Sorry, I just realize my problem is the same you are having. I printed 3 test “T-beams” of 10mm in the X, Y, and Z orientations yesterday. All of them ended up exactly with 10.5 mm! I guess that because I was measuring inside diameters, I assumed my parts were smaller when they were actually “swollen”.

Did you find a fix for it?

I’m using a Form 3 with a modified firmware to accept the Form 3B consumables. I don’t use it for medical purposes, of course.

Right now I only derived a usable fix for the added 0,5mm in Z-direction, with data to back it up: And that’s simply to make the part 0,5mm shorter in Z… (Man, I figured to find out more from a 24h print and two days worth of measuring.)

I printed this huge part that pretty much takes up the entire buildplate:

XY-Calibration global vs. local

It was an overkill, as I figured. Printing smaller but more parts would have given me more data and maybe even made it significant data. Well, that’s considered for next time.

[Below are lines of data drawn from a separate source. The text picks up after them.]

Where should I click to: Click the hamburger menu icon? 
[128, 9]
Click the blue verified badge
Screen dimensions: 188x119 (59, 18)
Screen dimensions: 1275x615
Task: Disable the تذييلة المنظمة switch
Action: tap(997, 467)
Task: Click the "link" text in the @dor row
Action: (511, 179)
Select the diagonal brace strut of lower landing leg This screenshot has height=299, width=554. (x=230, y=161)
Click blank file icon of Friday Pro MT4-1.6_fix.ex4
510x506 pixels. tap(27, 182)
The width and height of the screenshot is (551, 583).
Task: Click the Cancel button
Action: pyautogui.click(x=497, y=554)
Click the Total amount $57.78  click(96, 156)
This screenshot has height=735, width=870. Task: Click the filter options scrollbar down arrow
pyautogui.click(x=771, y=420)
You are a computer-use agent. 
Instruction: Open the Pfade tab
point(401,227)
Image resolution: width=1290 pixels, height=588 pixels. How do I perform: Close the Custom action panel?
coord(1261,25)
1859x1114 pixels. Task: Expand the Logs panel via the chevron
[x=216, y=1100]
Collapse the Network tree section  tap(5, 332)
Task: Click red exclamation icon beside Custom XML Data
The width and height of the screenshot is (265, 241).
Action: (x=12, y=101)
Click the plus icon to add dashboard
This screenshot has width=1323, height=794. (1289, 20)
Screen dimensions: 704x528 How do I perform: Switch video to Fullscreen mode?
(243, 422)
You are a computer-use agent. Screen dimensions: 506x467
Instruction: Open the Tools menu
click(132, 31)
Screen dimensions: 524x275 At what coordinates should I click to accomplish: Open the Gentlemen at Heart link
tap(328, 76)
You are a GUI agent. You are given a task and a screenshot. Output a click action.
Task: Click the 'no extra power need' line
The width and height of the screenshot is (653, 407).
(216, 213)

I tried to create a basic f(x) = ax+b formula to describe the deviation in length of my parts and this is what I got:
(x is the specified length in mm; X-Axis: left to right, the wiping direction; Y-Axis: Front to back, Z: up and down)

Outside length in X: f(x) = 0,999x-0,0501
Outside length in Y: g(x) = 0,9992x-0,0672
Outside length in Z: h(x) = 1,0073x-0,4869
Inside length in X: i(x) = 0,9971x+0,0493
Inside length in Y: k(x) = 0,9979y+0,0676

The input (x) is the desired length, and the function output is the length the model should have to get the desired length.

So as of now I would say:
Make the part 0,05 to 0,06 mm shorter in X and Y.
Make the part 0,49mm shorter in Z.
For holes and cavities: Make the feature 0,2 to 0,3% bigger and add 0,05 to 0,06mm in X and Y for printing.
And don’t scale the whole part to compensate the… swelling?
Of course you’d have to do all this in the CAD-software and then print the part exactly as oriented in the CAD…

I’m curious if this holds up in a test :thinking:

Are all your T-beams 10,5mm instead of 10mm long? Or is it “only” the “Z-Axis-Phenomenon”? And what about the width and height of the beams?